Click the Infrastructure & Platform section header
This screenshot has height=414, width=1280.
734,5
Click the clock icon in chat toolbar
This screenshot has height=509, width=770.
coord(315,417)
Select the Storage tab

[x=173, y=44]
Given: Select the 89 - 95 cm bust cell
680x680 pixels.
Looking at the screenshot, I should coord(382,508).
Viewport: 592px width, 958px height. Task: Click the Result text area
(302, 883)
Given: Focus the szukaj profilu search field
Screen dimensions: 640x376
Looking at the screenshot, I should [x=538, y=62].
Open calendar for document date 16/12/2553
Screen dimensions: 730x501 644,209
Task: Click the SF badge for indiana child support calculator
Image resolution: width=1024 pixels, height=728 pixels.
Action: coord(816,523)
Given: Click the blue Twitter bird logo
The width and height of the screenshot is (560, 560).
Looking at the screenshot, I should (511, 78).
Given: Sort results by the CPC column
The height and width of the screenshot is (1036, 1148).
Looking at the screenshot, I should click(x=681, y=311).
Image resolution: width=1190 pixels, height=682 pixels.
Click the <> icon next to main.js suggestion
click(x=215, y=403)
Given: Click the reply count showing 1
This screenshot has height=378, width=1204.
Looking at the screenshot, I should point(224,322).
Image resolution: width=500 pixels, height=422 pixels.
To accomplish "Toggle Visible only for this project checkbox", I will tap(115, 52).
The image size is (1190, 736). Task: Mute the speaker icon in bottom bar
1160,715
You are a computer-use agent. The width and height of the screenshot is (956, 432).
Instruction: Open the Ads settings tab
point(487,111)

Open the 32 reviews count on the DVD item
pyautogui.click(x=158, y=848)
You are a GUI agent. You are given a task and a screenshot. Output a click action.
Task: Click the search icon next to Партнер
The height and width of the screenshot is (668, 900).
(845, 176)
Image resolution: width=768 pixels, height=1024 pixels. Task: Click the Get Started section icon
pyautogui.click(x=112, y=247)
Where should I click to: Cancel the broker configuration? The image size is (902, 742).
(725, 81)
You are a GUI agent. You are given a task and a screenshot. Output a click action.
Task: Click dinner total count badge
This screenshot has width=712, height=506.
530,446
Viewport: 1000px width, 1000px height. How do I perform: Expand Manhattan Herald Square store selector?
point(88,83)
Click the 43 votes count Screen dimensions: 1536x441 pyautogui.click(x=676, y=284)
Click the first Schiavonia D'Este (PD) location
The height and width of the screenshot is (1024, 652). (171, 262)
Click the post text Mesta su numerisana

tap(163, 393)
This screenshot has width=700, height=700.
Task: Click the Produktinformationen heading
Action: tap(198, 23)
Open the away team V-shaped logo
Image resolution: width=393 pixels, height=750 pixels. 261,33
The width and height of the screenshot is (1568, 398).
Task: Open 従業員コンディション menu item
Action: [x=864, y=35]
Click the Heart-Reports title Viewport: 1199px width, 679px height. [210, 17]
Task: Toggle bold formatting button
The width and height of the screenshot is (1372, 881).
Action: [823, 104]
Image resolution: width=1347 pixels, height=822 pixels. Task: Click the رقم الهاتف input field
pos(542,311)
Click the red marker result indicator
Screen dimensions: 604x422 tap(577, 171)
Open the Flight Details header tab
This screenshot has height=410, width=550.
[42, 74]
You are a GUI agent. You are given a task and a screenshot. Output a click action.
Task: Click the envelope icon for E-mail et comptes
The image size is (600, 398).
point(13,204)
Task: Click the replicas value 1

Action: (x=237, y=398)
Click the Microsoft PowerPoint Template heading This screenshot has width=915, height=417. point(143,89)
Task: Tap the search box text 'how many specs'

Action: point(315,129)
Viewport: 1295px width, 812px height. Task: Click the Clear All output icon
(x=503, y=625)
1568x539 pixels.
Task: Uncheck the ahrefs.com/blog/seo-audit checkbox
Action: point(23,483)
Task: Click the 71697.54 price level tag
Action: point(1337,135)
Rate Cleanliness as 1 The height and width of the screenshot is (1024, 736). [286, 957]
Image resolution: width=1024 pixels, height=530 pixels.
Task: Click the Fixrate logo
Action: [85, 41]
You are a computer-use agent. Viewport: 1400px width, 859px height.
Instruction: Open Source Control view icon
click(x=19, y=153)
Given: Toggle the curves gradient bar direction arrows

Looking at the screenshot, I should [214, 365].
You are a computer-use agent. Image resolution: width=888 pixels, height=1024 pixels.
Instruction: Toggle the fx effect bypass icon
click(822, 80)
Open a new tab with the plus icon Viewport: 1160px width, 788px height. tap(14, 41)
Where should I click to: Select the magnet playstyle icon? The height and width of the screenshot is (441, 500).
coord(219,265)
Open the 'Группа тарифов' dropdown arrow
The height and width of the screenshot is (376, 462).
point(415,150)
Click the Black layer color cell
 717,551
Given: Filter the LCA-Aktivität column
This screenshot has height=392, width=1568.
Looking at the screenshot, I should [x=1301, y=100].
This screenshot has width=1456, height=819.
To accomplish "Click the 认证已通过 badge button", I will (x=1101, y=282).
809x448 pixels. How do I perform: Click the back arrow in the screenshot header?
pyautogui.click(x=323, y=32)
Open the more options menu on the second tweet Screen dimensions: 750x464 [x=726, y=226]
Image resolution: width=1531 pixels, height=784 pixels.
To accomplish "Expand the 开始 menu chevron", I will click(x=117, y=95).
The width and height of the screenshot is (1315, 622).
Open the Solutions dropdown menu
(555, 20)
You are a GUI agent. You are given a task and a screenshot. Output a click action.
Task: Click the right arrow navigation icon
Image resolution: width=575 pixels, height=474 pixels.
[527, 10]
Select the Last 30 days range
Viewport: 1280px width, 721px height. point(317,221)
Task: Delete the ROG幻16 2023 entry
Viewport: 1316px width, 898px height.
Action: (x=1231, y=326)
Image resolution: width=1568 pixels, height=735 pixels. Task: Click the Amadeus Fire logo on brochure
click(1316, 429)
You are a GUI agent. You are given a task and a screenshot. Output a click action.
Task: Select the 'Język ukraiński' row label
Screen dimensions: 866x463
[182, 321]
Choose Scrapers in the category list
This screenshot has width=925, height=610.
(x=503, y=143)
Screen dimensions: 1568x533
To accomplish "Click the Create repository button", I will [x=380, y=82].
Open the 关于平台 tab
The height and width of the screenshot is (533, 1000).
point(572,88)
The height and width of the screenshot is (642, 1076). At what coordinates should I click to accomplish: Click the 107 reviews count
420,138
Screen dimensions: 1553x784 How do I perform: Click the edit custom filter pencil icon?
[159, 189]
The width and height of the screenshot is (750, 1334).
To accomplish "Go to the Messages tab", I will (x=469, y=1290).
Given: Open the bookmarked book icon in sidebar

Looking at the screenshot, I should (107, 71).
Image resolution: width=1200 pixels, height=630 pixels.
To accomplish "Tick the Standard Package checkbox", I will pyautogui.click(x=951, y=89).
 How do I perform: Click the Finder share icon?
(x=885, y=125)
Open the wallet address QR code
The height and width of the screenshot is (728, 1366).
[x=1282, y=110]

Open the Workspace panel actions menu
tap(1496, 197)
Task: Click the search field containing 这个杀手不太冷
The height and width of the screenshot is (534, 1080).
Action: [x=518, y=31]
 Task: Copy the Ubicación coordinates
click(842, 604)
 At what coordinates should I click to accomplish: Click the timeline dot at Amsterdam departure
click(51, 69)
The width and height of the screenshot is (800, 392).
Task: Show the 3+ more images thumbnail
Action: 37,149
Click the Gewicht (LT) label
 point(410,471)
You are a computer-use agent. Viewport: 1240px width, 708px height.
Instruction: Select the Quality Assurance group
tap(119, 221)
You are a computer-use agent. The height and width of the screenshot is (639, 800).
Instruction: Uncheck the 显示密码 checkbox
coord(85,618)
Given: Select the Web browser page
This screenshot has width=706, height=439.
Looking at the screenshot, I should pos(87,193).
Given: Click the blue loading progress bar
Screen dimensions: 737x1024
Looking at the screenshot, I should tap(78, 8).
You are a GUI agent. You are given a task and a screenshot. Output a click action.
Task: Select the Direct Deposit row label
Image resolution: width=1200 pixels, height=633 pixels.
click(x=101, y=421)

### WHAT TO DO
Return only the number of lines in the entries above that contain the word "computer".

### SOLUTION TO THE EXERCISE
5